Letter to Ellen Nussey, dated Haworth, 7 November 1854

Henry H. Bonnell Collection, bequest of Helen Safford Bonnell, 1969

MA 2696.30

Brontë’s husband, Arthur Bell Nicholls, was eager to keep his famous wife’s personal letters from prying eyes. He extracted a promise from Ellen Nussey, Brontë’s intimate friend and frequent correspondent, to burn those she received. Brontë died almost five months after writing this letter, which Nussey preserved (along with many others), breaking her disingenuous vow. Brontë’s widower came to understand the public’s longing for personal traces of his late wife, authorizing Elizabeth Gaskell to write the revealing biography she published in 1857.


Arthur thanks you for the promise.
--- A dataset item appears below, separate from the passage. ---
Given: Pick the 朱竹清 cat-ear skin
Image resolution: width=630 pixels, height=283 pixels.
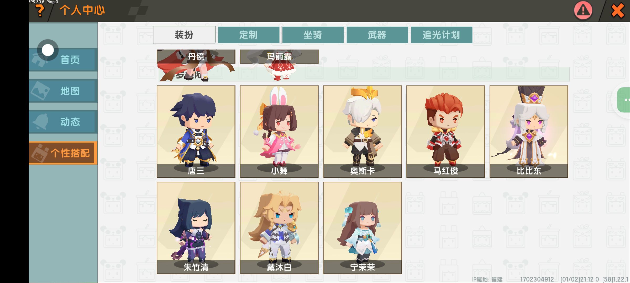Looking at the screenshot, I should coord(196,228).
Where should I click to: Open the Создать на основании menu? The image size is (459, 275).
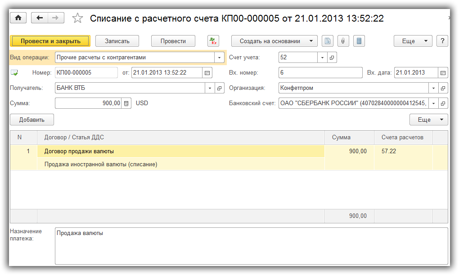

He was out when I commenced this letter, but he is just come in – on my asking him whether he would give the pledge required in return – he says “yes we may now write any dangerous stuff we please to each other – it is not “old friends” he mistrusts, but the chances of war – the accidental passing of letters into hands and under eyes for which they were never written.”

All this seems mighty amusing to me: it is a man’s mode of viewing correspondence – Men’s letters are proverbially uninteresting and uncommunicative – I never quite knew before why they made them so. They may be right in a sense. Strange chances do fall out certainly. As to my own notes I never thought of attaching importance to them, or considering their fate – till Arthur seemed to reflect on both so seriously.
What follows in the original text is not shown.